Forests and jungles are home to most of the planet’s biological diversity and are renewable resources if the pace of operations is lower than natural regeneration. Since agriculture began, deforestation has occurred, primarily in temperate areas. Currently, it is focused on tropical areas. Photosynthetic activity converts solar energy into chemical energy, primarily stored in trees. This system supports animals that live on the leaves, fruit, and seeds of the forest. Wood is useful for humans as fuel, construction material, and raw material for manufacturing products like paper and cardboard. Forests are essentially O2 factories through photosynthesis.

Cultural Resources

These consist of landscape resources (aesthetic, recreational, and environmental risks), socio-cultural resources (parks and gardens), and scientific resources (natural reserves or national parks).

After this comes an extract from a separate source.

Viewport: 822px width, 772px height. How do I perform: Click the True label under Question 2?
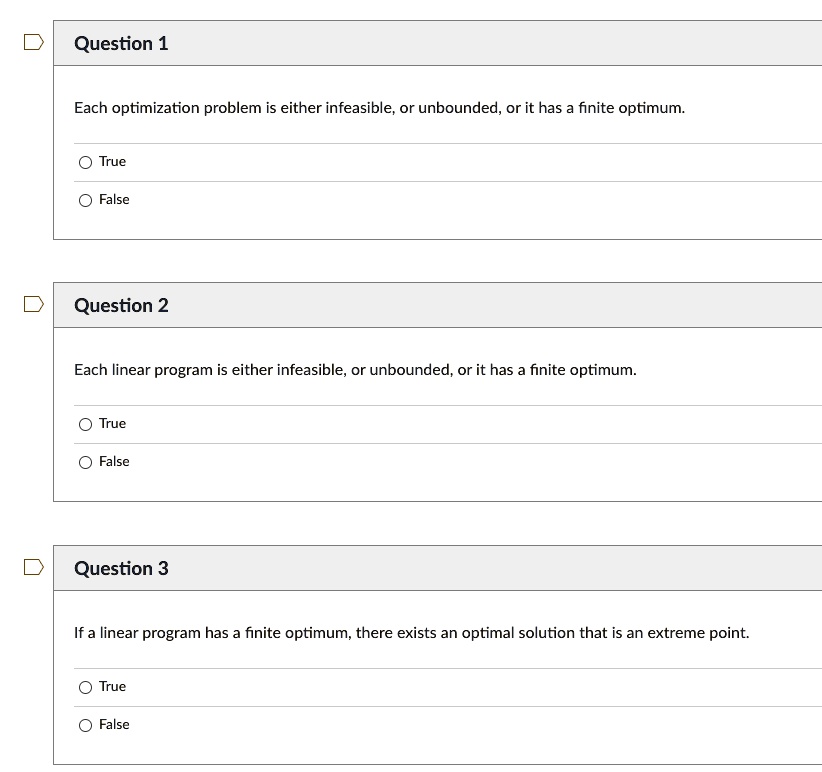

Parks, in addition to recreational and aesthetic value, are used for education and understanding of biodiversity, and to raise awareness with respect to the environment.

A national park is a protected place under administrative control, reserved for the development of animal and plant species with medicinal value and/or biological control, to prevent the destruction of a habitat, or to protect endangered species.

Overexploitation of Natural Resources

Overexploitation occurs when the rate of extraction and consumption of a natural resource is greater than its natural regeneration rate, resulting in increased loss or damage.

The biggest impact is the extinction of the natural resource, an irreversible process whose consequences are:

  • Environmental: Environmental degradation and species extinction.
  • Socioeconomic: Loss of a source of income.

Examples of overexploitation of natural resources include:

  • Hunting and trade in endangered animal species: Poaching and trafficking.
  • Overexploitation of marine species: The sea is often believed to be inexhaustible, but this is not true. Many species are endangered.
  • Deforestation: Clearing of forests to allocate land to agriculture and grazing.
  • Reduction of usable land: The huge increase in human population has forced the modification of natural areas.
  • Loss of freshwater reserves: Intensive farming and the conversion of rural areas into urban areas.
  • Depletion of fossil fuels and minerals: These have been treated as if they were inexhaustible resources.